PROVIDED RECORDS:
● ● ●
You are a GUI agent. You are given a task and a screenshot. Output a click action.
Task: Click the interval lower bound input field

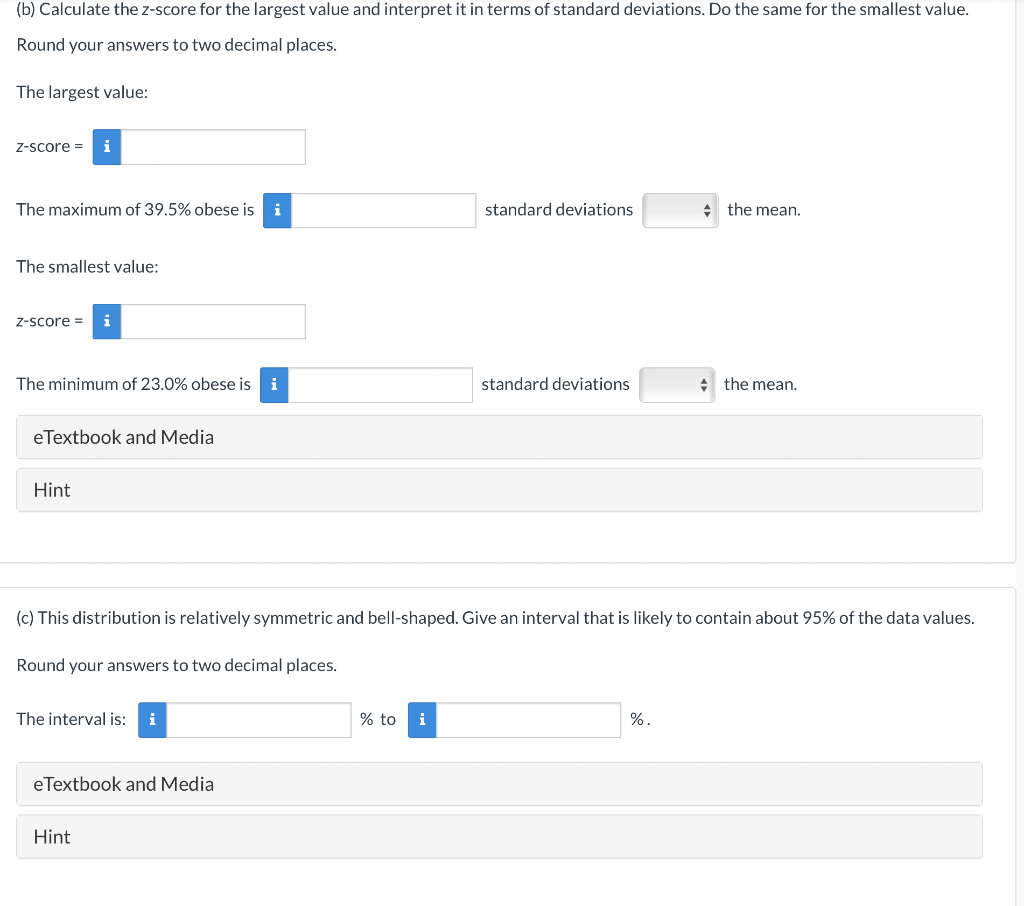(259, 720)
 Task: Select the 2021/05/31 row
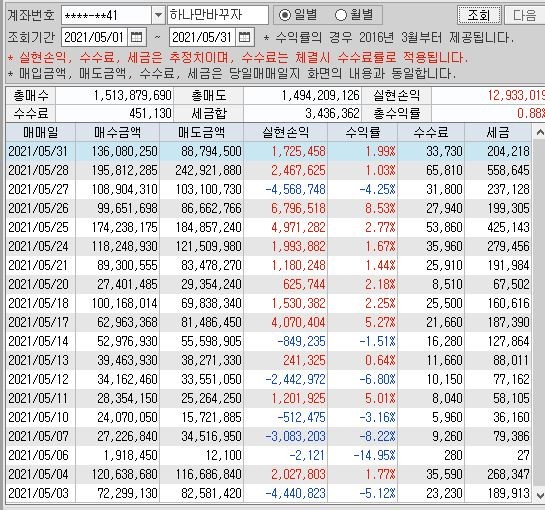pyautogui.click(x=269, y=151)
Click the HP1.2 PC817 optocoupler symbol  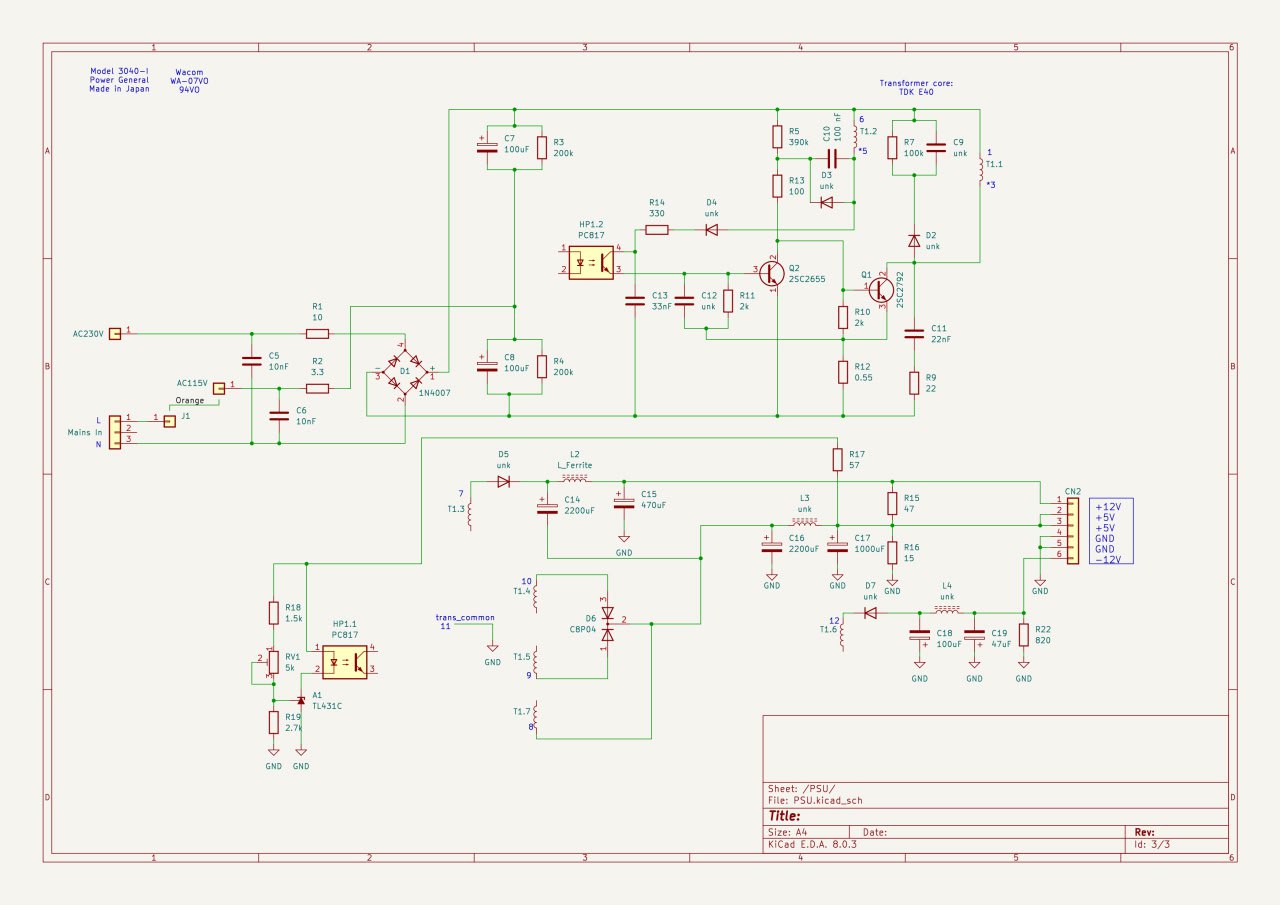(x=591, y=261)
● ● ●
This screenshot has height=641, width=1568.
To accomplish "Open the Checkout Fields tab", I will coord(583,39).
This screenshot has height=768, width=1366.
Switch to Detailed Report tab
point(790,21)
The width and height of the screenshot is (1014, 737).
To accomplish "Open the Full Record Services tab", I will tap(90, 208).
● ● ●
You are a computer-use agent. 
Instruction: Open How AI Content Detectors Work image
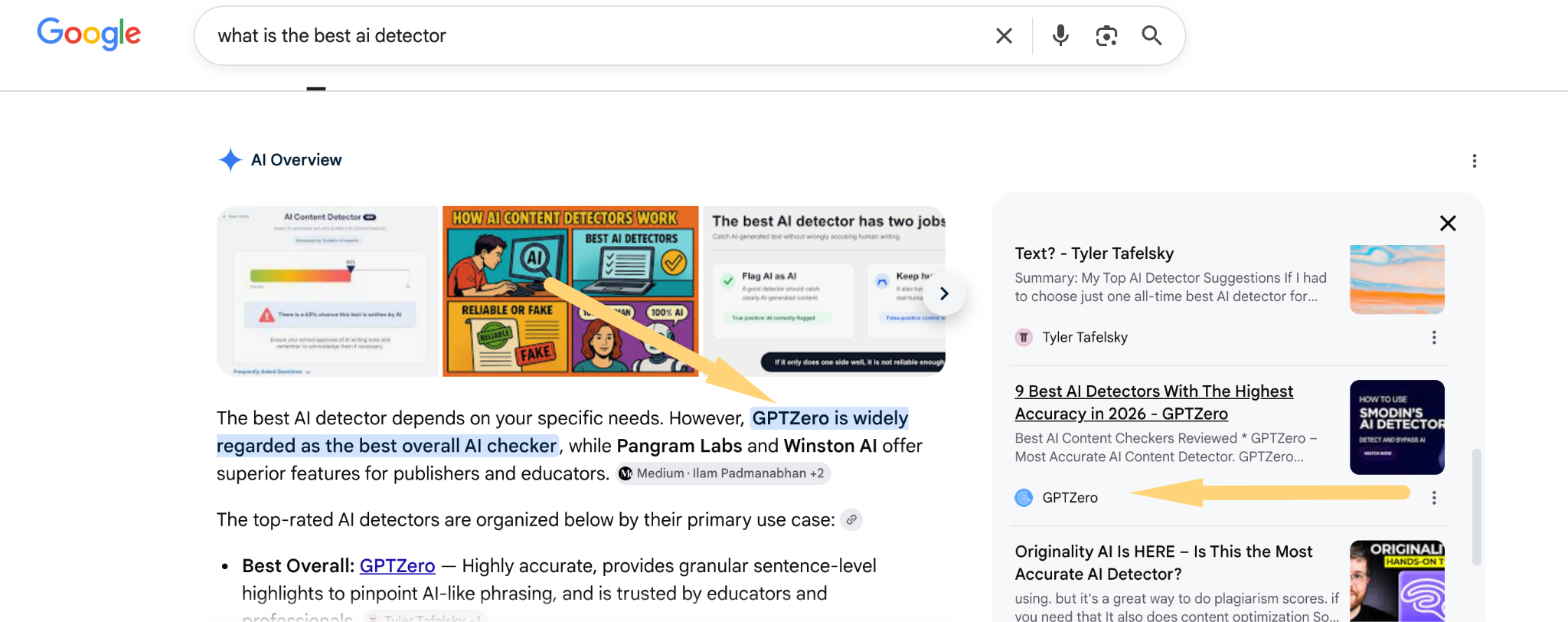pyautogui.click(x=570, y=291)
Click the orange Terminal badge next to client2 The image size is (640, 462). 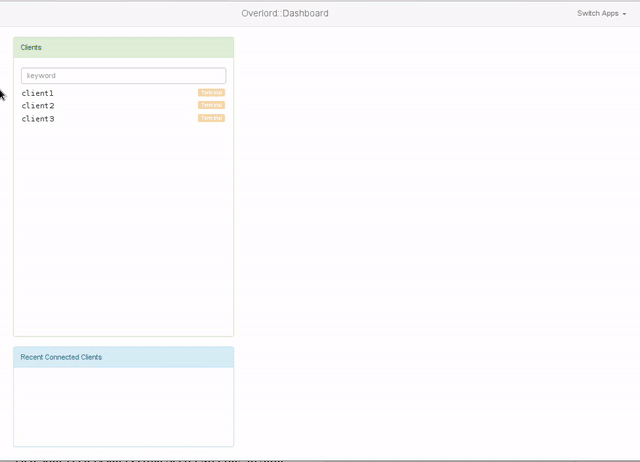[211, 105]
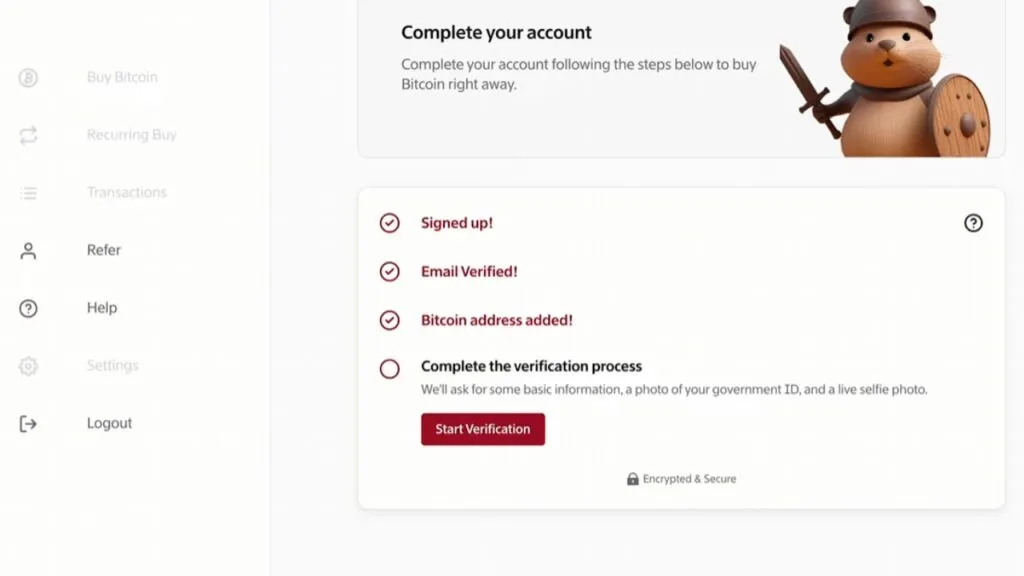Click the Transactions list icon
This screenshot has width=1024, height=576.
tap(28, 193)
● ● ●
EXERCISE DETAILS:
Would you copy out every line in the records that includes the string "accomplish"?

WRITTEN ANSWER:
To accomplish "Open the Checkout Fields tab", I will coord(583,39).
To accomplish "Open the Full Record Services tab", I will tap(90, 208).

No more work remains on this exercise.